Solution Verified - Updated

Environment

Red Hat OpenShift Container Platform (OCP) 4.x
Red Hat OpenShift Data Foundation (ODF) 4.x
Red Hat Ceph Storage (RHCS) 6.x
Red Hat Ceph Storage (RHCS) 7.x
Red Hat Ceph Storage (RHCS) 8.x

Issue

  • ODF Storage nodes have specific architecture requirements defined in section 7.3. Resource requirements of the Product Documentation.

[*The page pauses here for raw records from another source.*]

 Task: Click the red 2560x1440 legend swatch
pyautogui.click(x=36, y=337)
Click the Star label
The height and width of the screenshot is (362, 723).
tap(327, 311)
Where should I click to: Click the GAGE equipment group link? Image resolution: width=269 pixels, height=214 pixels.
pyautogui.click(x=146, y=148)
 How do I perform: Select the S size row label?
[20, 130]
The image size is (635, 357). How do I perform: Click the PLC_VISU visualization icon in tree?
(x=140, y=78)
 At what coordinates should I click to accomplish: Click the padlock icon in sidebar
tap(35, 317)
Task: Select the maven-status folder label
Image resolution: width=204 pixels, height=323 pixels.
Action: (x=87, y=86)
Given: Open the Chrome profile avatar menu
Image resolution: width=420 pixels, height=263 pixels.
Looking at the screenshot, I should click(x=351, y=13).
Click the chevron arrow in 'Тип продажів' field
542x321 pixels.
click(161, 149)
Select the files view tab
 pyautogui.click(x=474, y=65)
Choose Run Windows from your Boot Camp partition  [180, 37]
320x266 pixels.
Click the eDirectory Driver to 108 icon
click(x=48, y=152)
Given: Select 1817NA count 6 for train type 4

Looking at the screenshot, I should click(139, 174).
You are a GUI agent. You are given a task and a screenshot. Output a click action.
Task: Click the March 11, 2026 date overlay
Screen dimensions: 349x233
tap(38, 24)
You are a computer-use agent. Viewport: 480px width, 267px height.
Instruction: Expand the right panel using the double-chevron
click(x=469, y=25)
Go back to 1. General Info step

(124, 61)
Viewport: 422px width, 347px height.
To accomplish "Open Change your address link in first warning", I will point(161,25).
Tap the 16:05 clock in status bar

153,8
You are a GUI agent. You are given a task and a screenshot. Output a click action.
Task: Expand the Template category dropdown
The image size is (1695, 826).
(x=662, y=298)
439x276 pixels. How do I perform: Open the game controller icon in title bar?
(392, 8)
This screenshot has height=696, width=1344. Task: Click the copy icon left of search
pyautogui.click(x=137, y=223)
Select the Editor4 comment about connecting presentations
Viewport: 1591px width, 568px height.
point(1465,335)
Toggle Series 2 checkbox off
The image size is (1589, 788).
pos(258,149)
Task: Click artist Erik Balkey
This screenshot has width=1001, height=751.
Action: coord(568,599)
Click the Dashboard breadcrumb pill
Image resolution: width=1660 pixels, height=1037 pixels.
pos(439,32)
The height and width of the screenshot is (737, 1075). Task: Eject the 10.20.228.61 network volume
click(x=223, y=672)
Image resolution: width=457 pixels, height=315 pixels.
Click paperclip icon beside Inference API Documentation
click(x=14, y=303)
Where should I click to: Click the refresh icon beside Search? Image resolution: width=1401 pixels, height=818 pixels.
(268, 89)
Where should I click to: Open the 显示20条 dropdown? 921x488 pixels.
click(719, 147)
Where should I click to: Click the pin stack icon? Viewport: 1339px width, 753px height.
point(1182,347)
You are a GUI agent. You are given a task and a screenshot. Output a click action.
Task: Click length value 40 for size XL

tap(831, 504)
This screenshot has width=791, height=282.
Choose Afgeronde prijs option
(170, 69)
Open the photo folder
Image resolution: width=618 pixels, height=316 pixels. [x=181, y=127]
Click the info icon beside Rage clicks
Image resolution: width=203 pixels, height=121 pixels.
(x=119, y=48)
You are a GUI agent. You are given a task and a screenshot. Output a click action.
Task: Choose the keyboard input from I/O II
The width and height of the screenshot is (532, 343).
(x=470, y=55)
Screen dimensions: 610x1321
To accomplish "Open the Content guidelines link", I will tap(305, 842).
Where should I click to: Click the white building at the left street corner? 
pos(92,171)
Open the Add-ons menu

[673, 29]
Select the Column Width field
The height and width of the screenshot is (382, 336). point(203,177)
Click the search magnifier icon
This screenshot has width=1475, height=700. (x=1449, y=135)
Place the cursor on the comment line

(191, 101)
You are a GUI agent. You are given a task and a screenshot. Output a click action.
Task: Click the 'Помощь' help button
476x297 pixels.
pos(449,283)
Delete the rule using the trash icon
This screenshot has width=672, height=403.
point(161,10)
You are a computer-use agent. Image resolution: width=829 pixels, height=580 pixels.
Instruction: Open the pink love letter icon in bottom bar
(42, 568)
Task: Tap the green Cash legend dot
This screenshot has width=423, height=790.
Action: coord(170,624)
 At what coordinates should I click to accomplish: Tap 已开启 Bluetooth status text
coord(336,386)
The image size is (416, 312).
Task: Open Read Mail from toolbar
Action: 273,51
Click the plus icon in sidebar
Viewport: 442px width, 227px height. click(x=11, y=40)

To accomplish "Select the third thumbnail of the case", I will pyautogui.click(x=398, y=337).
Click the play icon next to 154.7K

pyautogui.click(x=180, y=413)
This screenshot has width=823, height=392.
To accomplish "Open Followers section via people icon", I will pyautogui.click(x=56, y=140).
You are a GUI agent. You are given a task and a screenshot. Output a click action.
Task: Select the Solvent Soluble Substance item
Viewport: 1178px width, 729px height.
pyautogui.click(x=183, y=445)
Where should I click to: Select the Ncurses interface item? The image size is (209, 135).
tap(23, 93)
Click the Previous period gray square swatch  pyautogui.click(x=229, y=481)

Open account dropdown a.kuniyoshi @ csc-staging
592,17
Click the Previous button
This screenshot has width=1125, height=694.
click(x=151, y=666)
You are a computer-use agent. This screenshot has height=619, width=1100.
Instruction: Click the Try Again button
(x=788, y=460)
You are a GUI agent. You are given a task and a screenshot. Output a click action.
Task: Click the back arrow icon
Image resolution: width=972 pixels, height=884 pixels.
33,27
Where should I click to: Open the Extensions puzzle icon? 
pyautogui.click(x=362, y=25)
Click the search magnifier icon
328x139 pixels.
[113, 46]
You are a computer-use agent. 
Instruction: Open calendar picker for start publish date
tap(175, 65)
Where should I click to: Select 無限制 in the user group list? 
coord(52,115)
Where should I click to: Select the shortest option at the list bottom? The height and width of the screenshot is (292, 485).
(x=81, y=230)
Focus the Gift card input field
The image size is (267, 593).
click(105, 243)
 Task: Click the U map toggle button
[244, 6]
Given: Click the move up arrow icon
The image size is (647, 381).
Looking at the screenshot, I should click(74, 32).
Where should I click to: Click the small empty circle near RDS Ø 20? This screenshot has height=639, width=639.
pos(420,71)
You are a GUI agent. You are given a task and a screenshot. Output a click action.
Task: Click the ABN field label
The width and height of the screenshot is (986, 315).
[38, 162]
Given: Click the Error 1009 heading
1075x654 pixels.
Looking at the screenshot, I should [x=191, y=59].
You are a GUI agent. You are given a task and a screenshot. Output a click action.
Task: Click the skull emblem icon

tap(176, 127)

  • In some instances, especially after ODF storage devices/disks have been scaled up (added), users may experience pods going into a Pending status and not being able to schedule pods. This is because with each ODF device added to a storage node, an additional 2 CPU and 5GiB of memory will be requested from the node regardless of the device size.

  • Although there are many different infrastructure types (AWS, VMWare, Bare Metal, Azure, etc.), the process is typically the same. Generic terminology will be used in this solution, however, infrastructure administrators will need to fill in the gaps on how it relates to the specific platform being administered.

Resolution

Prerequisite: For ODF storage nodes, please ensure the rook-ceph-tools pod is enabled by following the Configuring the Rook-Ceph Toolbox in OpenShift Data Foundation 4.x solution.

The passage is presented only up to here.